Levy holds the distinction of being the only critic to be a voting member of five of the most important and influential critic and awards organizations in the country from the Hollywood Foreign Press Association (HFPA), best-known for its Golden Globe Awards, to the prestigious National Society of Film Critics (NSFC). Levy’s other voting affiliations include the Los Angeles Film Critics Association (LAFC), the Broadcast Film Critics Association (BFCA), and the International Federation of Film Critics (Fipresci).
A leading authority on film (both American and foreign-language), Levy and his website are continuously quoted in the national press, most recently in a USA Today article about Oliver Stone’s “World Trade Center,” and in the L.A. Times’ profile of Richard Linklater (based on reviews of two Cannes festival entries, “Fast Food Nation” and “A Scanner Darkly” featured on EmanuelLevy.com). Levy is a contributor to the Los Angeles Times, London’s Financial Times, The Jerusalem Post, and Italy’s Caik Magazine, and Mexico’s Cinemania among others. A popular film commentator, he has appeared on ABC’s Nightline (including the show on Elia Kazan), NPR, PBS, CNN, NBC, FOX TV, the Sundance Channel, and other national forums.
Levy has served on the juries of 68 International Film Festival, including Cannes, Montreal, Toronto, San Francisco, Seattle, Vancouver, Dallas, Palm Springs, and Shanghai. Most recently, he has served on the grand juries of the Montreal, Taormina, Locarno, and Venice International Film Festivals. In 2003, he was a juror at the Sundance Film Festival, the mecca for American Indies, with Tilda Swinton, Steve Buscemi, Forest Whitaker, and David O. Russell. In 2004, he served on the Hawaii Festival jury with the internationally renowned actors Maggie Cheung and David Wenham. In 2008, he was invited to serve on the grand jury of the third edition of the Roma Film Fest along with four other distinguished critics from France, Italy, and Poland.
Levy is the author of nine film books, including All About Oscar: The History and Politics of the Academy Awards, first published in February 2003, and George Cukor, Master of Elegance, the definitive biography of the legendary Hollywood director.
His first book, The Habima: Israel’s National Theater, was published in 1980 by Columbia University Press and received the National Jewish Book Award.
Levy’s Cinema of Outsiders: The Rise of American Independent Film (hard cover 2000, paperback 2001), the first chronicle of the American Independent Cinema, quickly became a film studies staple in universities across the country.
Other books include Citizen Sarris, American Film Critic, a collection of essays by noted directors, scholars and critics honoring the Village Voice critic who introduced the theory of auteurism to the American scene, John Wayne: Prophet of the American Way Life, and Small-Town America in Film: The Fall and Decline of Community.

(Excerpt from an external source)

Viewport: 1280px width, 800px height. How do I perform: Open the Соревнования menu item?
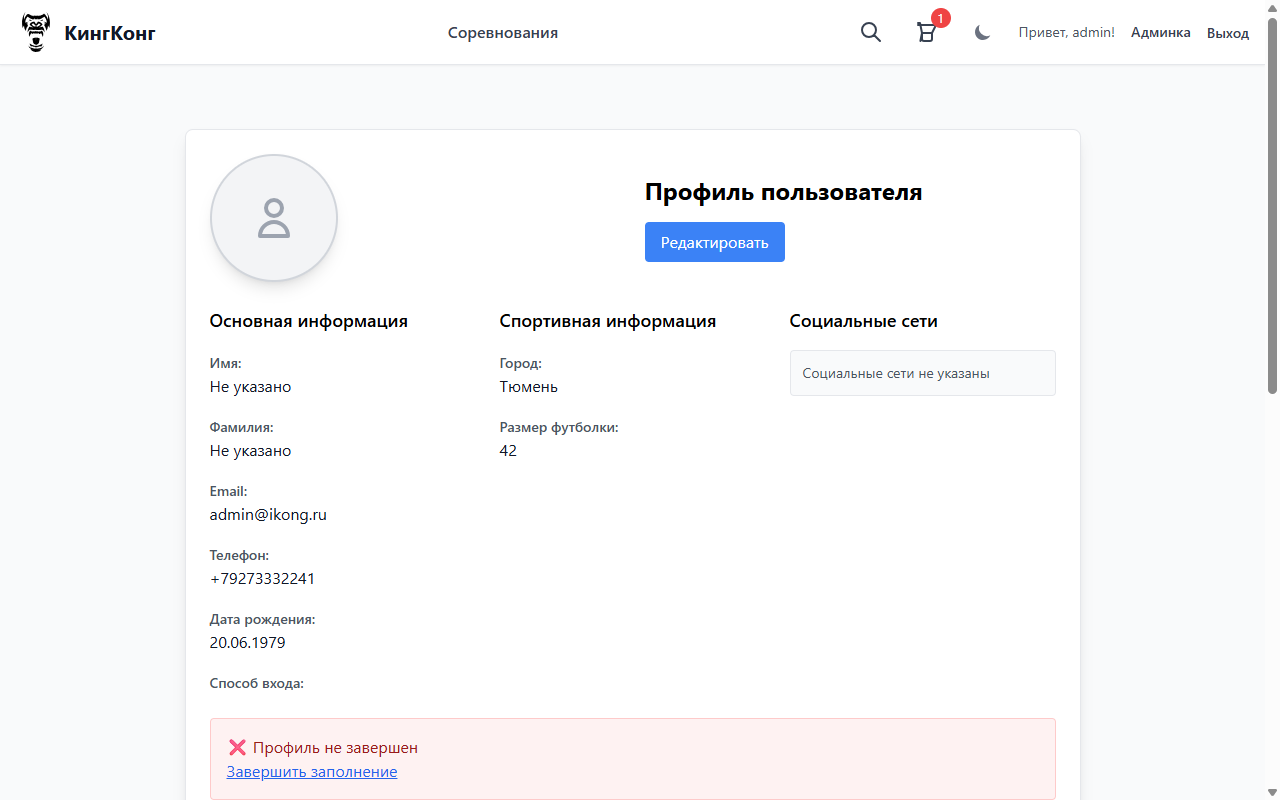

His book, Vincente Minnelli: Hollywood’s Dark Dreamer, the first biography of the noted Broadway and Hollywood director Vincente Minnelli, was published by St. Martin’s Press in April 2009.
His latest (ninth) book, Gay Directors: Almodovar, Terence Davies, Todd Haynes, Gus Van Sant, John Waters, was published to great acclaim by Columbia University Press (hard cover 2015; paperback 2016)
Other film-related activities include commentaries on special DVD editions, such as Clint Eastwood’s Dirty Harry, Fellini’s City of Women, Tarantino’s Reservoir Dogs, and Abel Ferrara’s Bad Lieutenant.
Levy has moderated over 20 panels for the European Film Commission (In Toronto Film Festival) and Sundance Film Festival, and other film forums, on such wide-ranging issues as: The New Hollywood, the American Independent Cinema Movement, Globalization Vs. National Cinemas, Hollywood and the Muslim Community, Politics and Film in the post-9/11 era (with Robert Redford, Spike Lee, Barbara Kopple, and Mira Nair).